__Data to use__.
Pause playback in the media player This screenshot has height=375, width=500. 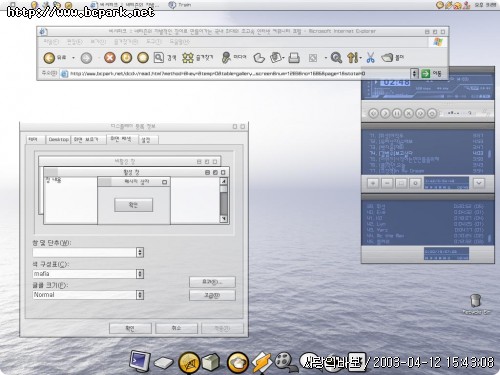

---

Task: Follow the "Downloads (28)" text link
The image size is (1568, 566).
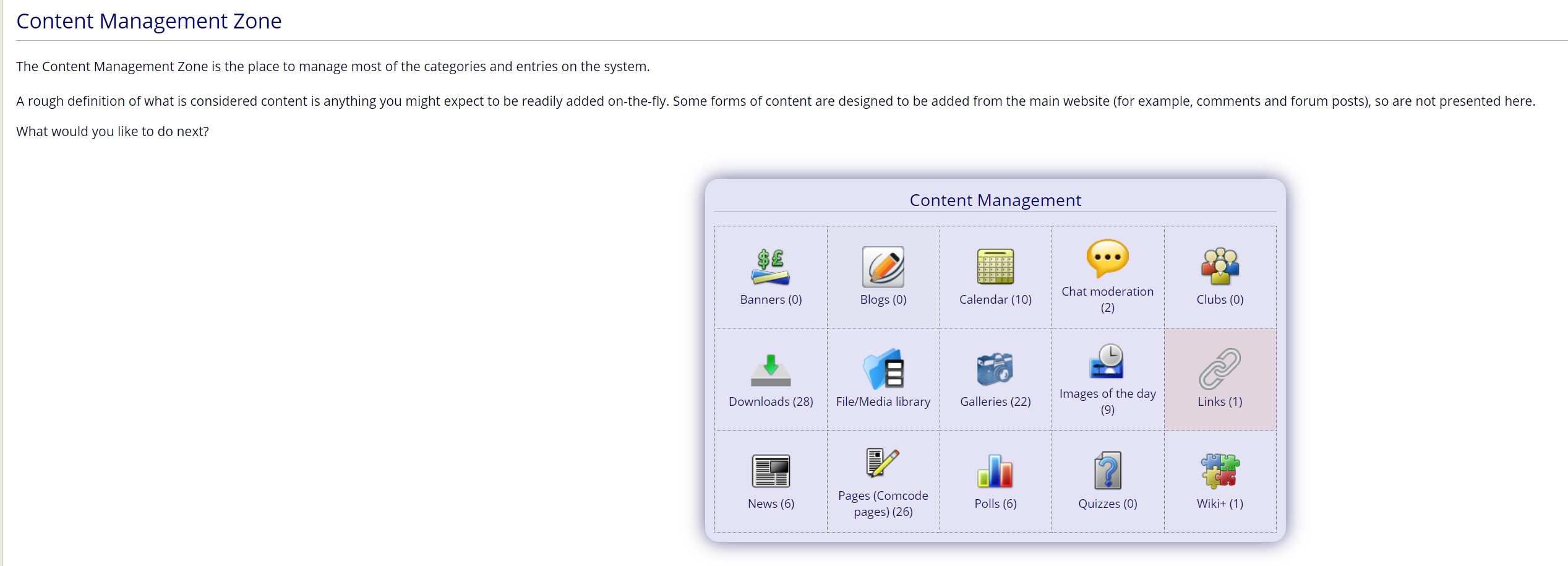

--

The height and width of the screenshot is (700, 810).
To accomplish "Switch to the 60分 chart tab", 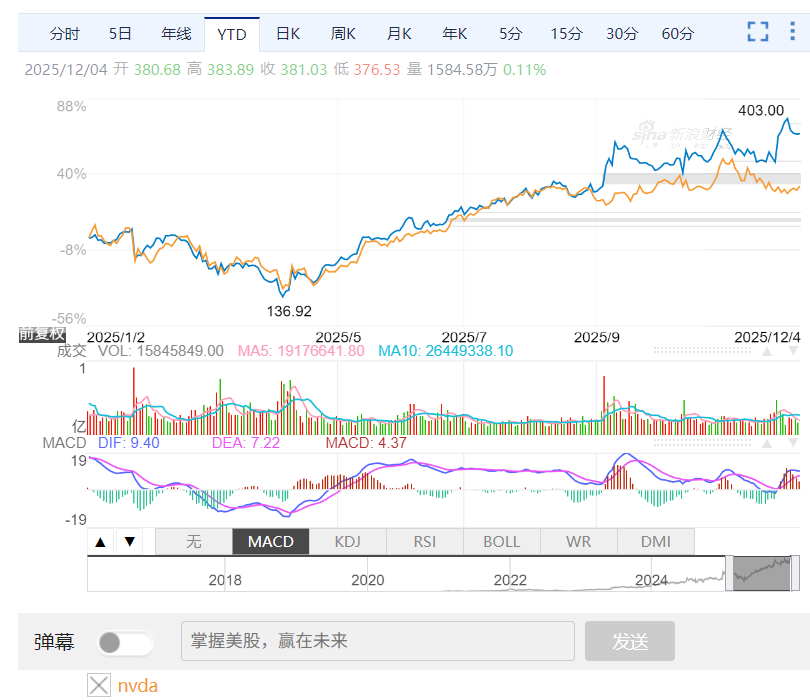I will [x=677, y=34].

__Action item__.
Copy word for word the stretch of entries above from the line that has "Task: Follow the" through the line that has "The image size is (1568, 566).", both ends included, and nothing outside it.

__Answer for this exercise__.
Task: Follow the "Downloads (28)" text link
The image size is (1568, 566).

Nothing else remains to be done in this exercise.